Le Golan en échange d’une aide militaire israélienne ?
L’opposant anti-Assad, Kamal Al-Labwani, veut proposer un accord de paix à l'Etat juif et provoque des remous dans son propre camp
Elhanan Miller est notre journaliste spécialiste des affaires arabes
Un haut responsable de l’opposition syrienne a proposé à Israël de renoncer aux revendications de son pays sur le plateau du Golan en contrepartie du maintien d’une zone d’exclusion aérienne israélienne renforcée sur le sud de la Syrie.
Kamal Al-Labwani, un dissident syrien et membre fondateur du Conseil national syrien, a déclaré la semaine dernière au quotidien Al-Arab à Londres que la Syrie avait perdu ipso facto le plateau du Golan et devrait commencer à envisager la possibilité d’utiliser ses revendications territoriales pour obtenir une aide militaire israélienne pour renverser le régime d’Assad.
« Tant que nous Syriens continuerons à croire en l’anéantissement d’Israël et des Israéliens, il est naturel qu’Israël continue de soutenir Assad qui n’a pas levé le petit doigt contre eux », a déclaré Labwani au quotidien arabophone. « Nous signerons la paix avec les Israéliens en définitive. Pourquoi le nier ? »
« Pourquoi ne pourrions-nous pas négocier la question du Golan plutôt que de perdre à la fois le Golan et la Syrie avec lui ? », a-t-il ajouté.
Labwani, un des fondateurs du parti d’opposition Union démocratique libéral, enfermé près d’une décennie dans les geôles syriennes entre 2001 et 2011, a proposé que les Etats-Unis transforment le plateau du Golan en « un parc international de la paix » et d’ouvrir ses sites touristiques au monde entier.
« Les colons qui souhaiteront rester pourront le faire, ceux qui préfèreront retourner en Israël ou ailleurs pourront partir. A l’instar des habitants [arabes] originaires du Golan, ils devront choisir entre le retour sur leurs terres et une compensation financière », a-t-il soutenu.
En contrepartie, l’Etat hébreu devra imposer une zone d’exclusion aérienne sur le sud de la Syrie, et utiliser ses systèmes de défense aérienne et ses missiles Patriot pour faire respecter une zone d’exclusion aérienne d’une superficie de 100 kilomètres carrés.
Une intervention militaire israélienne en Syrie n’est pas moins justifiée qu’une intervention de l’OTAN, explique Labwani.

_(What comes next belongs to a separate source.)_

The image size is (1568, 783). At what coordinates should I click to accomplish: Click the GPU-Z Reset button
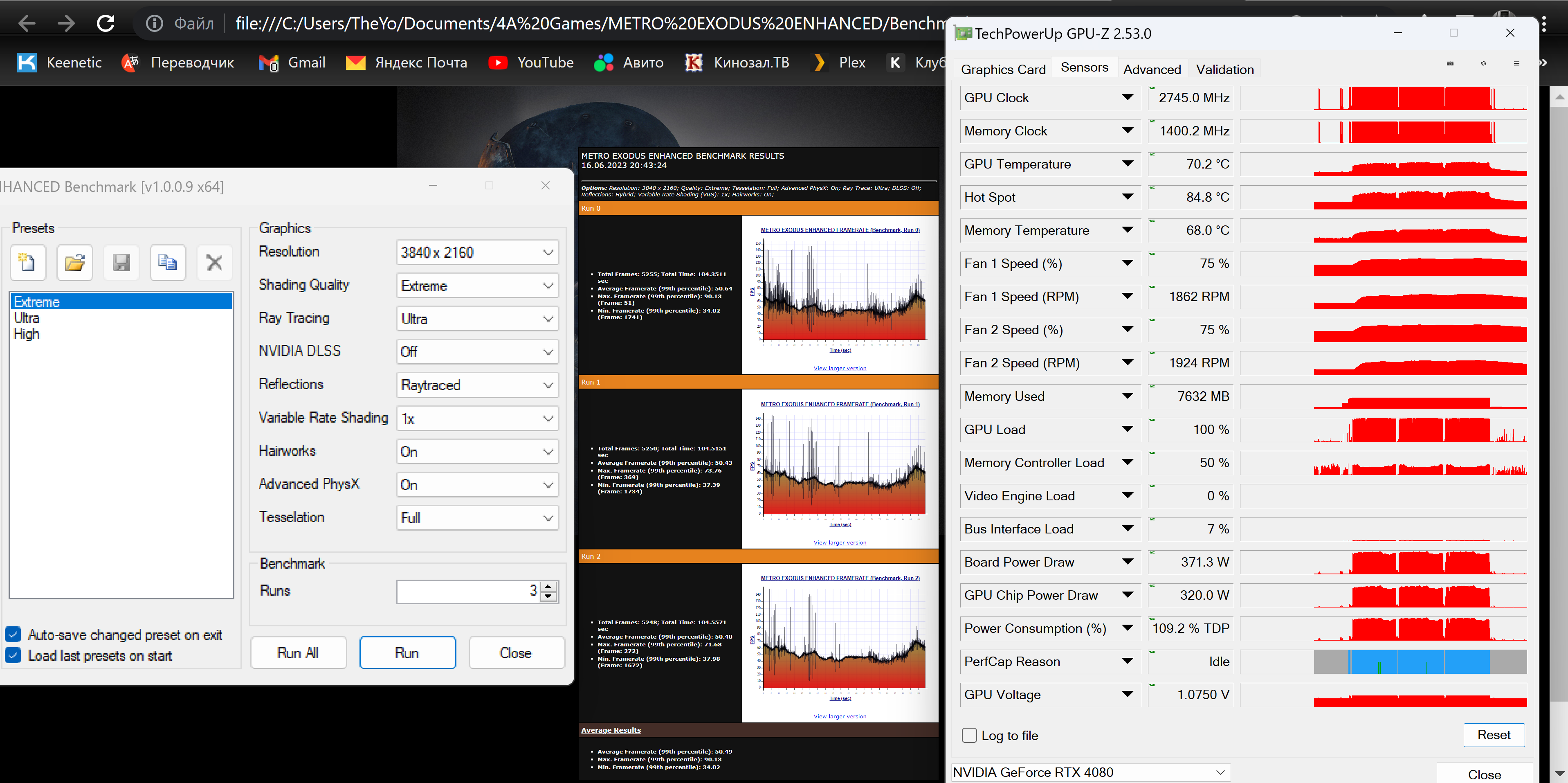tap(1493, 734)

Israël a pris le contrôle du plateau du Golan pendant la guerre des Six Jours en 1967. On estime à 120 000 le nombre de Syriens qui ont quitté le plateau après la guerre. Aujourd’hui, quelque 20 000 Druzes y résident. La plupart ont conservé leur nationalité syrienne.
Labwani suggère que les populations druzes et arabes d’Israël servent d’intermédiaires entre les autorités israéliennes et le peuple syrien.
Ces surprenantes déclarations n’ont pas reçu d’échos favorables auprès de l’opposition syrienne. Selon le quotidien jordanien Al-Arab Al Yawm, des dizaines d’opposants syriens ont signé une pétition contre Labwani, y compris Salameh Kaileh, Walid Al- Bunni et Fady Jomar.
Le nationaliste et expert arabe Abdel Bari Atwan a également accusé Labwani d’avoir offert à Assad « le plus beau cadeau possible pour le [quatrième] anniversaire de la révolution ».
Sur sa page officielle Facebook, Labwani rétorque à ces accusations en écrivant que le peuple syrien saura faire la différence entre ceux qui cherchent véritablement une issue constructive à la crise syrienne et « ceux qui capitulent face au régime iranien agressif et perfide. »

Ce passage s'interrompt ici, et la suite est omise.